Si durante una travesía tenemos que entrar por primera vez en un puerto desconocido, es muy posible que nos sintamos inseguros en la aproximación y en la maniobra de atraque al desconocer la zona y las características especificas del puerto.

Lo primero de todo, antes de entrar a puerto o a cualquier zona de navegación desconocida, es preciso leer el derrotero, y consultar la carta con detenimiento para establecer la derrota correcta ya que las dificultades están precisamente aquí y no en aguas abiertas. Una vez a la vista de puerto, la forma de navegar es distinta y comienza lo que los sajones denominan “pilotaje”: Una técnica basada en referencias a puntos notables para seguir con precisión una trayectoria definida previamente que nos de la certeza de que estamos sobre la derrota deseada. Aquí entra la navegación por canales balizados, las líneas de posición o “leading lines” que nos llevan por el camino correcto o las “striking marks” que nos conducirían a “clavar” el barco sobre las piedras; es decir, la derrota segura es cualquiera menos esta enfilación!. Las enfilaciones aproximadas “open transits”, las ya conocidas demoras de aguja, demoras de seguridad y sondas.

Esta técnica puede desarrollarse con el radar o a ojo pero, en ambos casos requiere una cuidadosa planificación que se plasmará en unas notas que permitan una rápida consulta. Ello nos permitirá navegar con exactitud y rapidez sin necesidad de perder el tiempo acudiendo a la carta y debe incluir las marcas para cada cambio de rumbo “turning marks”. Por ejemplo: “Desde la marca única verde nº. 43, la 45 deberá aparecer al 315º y a 400 metros.y hay que dejarla por babor”. En el pilotaje, el navegante debe ir al menos un paso por delante del timonel, localizando e identificando las marcas del siguiente tramo.

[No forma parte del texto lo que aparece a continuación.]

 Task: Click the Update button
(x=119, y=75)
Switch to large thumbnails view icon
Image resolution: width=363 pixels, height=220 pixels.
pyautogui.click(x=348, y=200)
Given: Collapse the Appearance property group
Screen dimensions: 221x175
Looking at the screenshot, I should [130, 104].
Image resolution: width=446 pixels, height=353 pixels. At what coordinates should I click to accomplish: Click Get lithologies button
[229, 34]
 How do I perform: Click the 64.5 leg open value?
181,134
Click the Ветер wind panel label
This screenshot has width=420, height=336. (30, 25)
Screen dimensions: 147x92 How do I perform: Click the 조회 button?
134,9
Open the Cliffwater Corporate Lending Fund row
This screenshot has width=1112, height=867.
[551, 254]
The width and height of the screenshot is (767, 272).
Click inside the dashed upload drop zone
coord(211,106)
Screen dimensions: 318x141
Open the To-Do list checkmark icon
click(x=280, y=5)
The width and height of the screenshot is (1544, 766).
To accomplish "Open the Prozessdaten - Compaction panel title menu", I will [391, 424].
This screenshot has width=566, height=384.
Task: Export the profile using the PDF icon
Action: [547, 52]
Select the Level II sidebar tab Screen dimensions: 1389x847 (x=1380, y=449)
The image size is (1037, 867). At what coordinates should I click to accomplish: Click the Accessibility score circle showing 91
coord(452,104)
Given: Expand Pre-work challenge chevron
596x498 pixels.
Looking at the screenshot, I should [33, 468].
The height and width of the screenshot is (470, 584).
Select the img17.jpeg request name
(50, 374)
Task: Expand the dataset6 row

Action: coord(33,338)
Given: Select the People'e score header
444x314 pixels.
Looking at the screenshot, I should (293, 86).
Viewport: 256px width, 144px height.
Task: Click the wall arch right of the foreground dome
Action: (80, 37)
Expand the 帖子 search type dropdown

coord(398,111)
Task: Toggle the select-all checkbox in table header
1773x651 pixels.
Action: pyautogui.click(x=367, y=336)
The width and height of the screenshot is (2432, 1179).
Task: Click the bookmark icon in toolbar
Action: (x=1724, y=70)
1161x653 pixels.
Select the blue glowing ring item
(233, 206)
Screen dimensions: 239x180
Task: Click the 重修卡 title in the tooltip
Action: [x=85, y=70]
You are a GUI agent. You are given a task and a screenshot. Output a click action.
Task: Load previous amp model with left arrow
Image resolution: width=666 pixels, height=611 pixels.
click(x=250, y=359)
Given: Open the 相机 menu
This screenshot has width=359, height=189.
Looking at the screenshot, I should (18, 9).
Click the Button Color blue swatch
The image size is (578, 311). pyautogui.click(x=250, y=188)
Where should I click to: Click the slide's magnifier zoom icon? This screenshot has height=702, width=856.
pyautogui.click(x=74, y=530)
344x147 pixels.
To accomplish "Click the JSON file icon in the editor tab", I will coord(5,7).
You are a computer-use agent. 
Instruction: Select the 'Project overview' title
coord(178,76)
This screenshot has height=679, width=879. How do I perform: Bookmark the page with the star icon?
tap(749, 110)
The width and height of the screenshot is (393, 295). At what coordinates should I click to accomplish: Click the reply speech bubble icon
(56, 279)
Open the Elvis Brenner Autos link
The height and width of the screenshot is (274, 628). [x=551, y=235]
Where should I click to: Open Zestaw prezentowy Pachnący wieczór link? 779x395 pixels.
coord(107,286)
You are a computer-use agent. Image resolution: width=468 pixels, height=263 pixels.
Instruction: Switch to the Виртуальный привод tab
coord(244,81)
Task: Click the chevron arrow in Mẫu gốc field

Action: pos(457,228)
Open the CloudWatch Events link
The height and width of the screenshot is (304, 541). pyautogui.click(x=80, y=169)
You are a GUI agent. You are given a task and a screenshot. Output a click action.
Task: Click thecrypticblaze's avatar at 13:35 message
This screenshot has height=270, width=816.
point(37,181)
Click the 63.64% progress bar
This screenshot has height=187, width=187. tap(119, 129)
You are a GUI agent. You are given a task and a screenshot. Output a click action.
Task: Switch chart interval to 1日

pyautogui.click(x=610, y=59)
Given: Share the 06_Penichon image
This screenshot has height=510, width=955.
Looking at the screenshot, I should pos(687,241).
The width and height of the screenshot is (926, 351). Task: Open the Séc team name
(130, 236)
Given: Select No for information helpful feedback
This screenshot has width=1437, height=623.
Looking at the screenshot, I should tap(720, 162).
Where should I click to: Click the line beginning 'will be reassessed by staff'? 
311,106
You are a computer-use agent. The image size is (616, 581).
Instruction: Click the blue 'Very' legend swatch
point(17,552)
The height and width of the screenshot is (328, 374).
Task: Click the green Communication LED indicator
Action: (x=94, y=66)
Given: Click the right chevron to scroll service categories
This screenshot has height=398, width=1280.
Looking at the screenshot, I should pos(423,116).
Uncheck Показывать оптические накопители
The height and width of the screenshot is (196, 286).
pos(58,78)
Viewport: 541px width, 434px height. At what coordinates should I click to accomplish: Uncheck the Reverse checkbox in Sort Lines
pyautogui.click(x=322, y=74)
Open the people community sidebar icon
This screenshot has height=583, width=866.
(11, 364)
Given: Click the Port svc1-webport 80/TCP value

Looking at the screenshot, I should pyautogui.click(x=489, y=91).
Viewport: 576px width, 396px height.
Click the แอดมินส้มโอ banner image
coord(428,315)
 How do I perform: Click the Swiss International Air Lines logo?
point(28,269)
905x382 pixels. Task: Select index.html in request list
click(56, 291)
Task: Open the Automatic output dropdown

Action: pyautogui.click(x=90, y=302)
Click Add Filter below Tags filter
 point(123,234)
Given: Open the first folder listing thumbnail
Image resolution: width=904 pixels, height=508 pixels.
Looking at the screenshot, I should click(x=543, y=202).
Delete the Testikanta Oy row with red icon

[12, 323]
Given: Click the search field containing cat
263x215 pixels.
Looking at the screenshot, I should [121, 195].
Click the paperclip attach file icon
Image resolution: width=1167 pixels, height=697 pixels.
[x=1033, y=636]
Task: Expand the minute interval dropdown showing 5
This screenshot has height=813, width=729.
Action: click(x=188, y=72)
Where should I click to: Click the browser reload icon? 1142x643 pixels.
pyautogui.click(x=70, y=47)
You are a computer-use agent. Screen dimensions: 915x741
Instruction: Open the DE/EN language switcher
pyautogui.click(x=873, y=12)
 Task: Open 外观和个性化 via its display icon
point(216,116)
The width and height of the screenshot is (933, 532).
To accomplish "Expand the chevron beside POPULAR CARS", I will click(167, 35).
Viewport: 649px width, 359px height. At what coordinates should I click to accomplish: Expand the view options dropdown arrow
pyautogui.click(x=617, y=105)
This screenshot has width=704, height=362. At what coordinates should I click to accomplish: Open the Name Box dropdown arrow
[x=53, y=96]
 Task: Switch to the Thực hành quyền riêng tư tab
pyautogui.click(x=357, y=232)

En la planificación previa juega un importante papel las mareas que determinarán en algunos casos la hora del comienzo de la aproximación y de entrada en puerto para hacerlo en las condiciones más favorables, con la corriente a favor.

No solo hay que fijarse atentamente en las marcas y en el balizamiento, también se puede obtener información observando las embarcaciones ya que según sea su eslora podremos deducir la sonda de cada zona y la corriente, si estas están en movimiento.

Una vez que estemos entre puntas, es bueno dar una o dos vueltas para reconocer el puerto y planificar bien nuestra maniobra de atracada. Un tripulante enlazará con el puerto por el canal 9 para solicitar amarre y ayuda para la maniobra. El marinero en bicicleta dirigiéndose al pantalán y amarre asignado hará las veces del “follow me” de los aeropuertos aunque lo más probable es que nos hagan amarrar en el pantalán de espera.